Breast reduction is considered “cosmetic” for those individuals who are asymptomatic or do not meet the criteria for medical necessity set forth by their insurance company—we will be happy to provide you with a price quotation. For more information regarding breast reduction please contact us at 414-443-0033.
Breast Reduction Before & After Photos
Post Operative Instructions and Information for Breast Reduction
- Our office will request authorization from your insurance company to determine if benefits covering breast reduction surgery are available to you. It is recommended that insurance approval be received prior to scheduling surgery.
- Breast reduction is performed under a general anesthetic, and can be performed as a day surgery or with an overnight hospital stay depending upon your insurance requirements.
- Drains may be placed beneath the breast to reduce post-operative fluid accumulation. These drains are usually removed the day after surgery.
- Patients will receive instructions regarding incision care, and how you may bathe. Gauze dressings should be changed as needed until incision drainage subsides. After the drainage has ceased there is no need for gauze bandages unless they improve comfort.

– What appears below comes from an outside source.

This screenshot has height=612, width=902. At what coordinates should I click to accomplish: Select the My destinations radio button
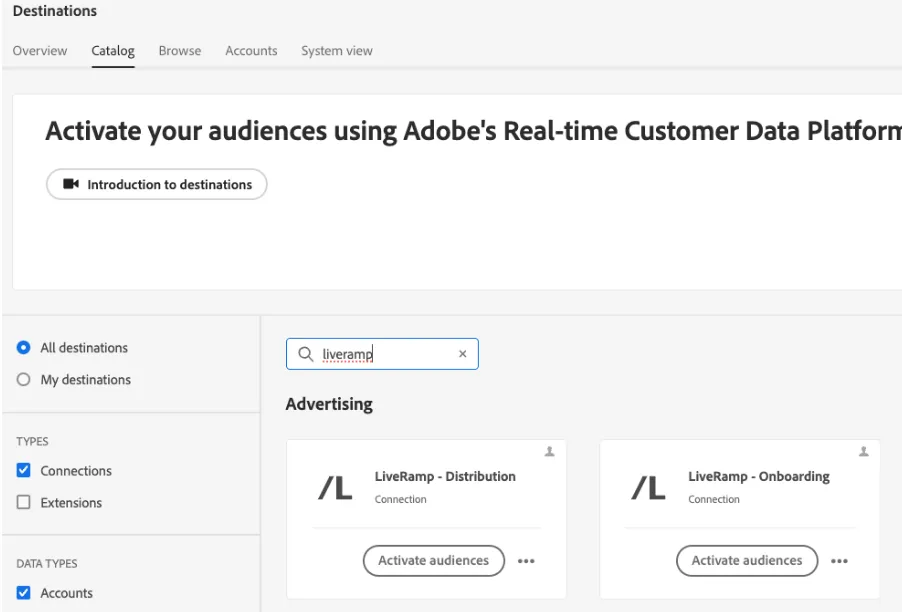24,380
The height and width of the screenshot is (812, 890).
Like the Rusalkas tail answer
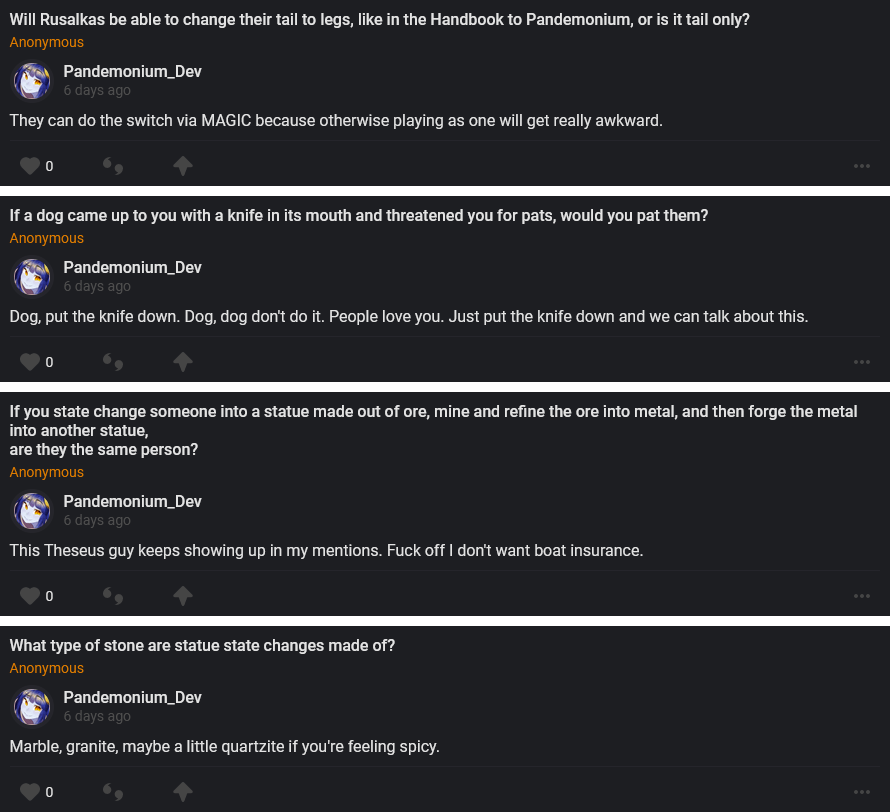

- Patients wear a support bra or other support wrap for two weeks following surgery; then a supportive sports bra or other comfortable bra may be worn. Avoid under wire bras for 2-3 months following surgery.
- Patients should wear a comfortable support bra, sports bra, tube top, or other wrap for 6 weeks following surgery; then a supportive sports bra or other comfortable bra may be worn. Avoid under wire bras for 2-3 months following surgery.
- Patients return to the doctor’s office at 1-2 weeks, and approximately 1 and 3 months, after surgery.
- The majority of sutures are dissolvable, but a few sutures may need to be removed 1-2 weeks after surgery.
- Bruising resolves within 2 weeks. Initially the breasts are quite swollen and tight. Swelling will usually subside over about 8 weeks, but may take 3 months or longer in some cases.
- Avoid any strenuous activities for at least 2 weeks after surgery. Your doctor will instruct you when to begin a gradual return to activities. Patients should avoid stretching their arms over head or backward for 2-3 weeks after surgery. Patients are generally return to an unrestricted activity level by 4-6 weeks after surgery.
- Patients should wait until 6 weeks following the operation before buying bras that are intended to fit well.
- Lubrication and massage of the scar lines can begin 3 weeks following surgery. Scars will soften, flatten, and fade over 6-12 months.
- Avoid exposing the breast scars to the sunlight or other ultraviolet light for 6 – 12 months after surgery.
- Plan on remaining off work for 2-3 weeks after surgery.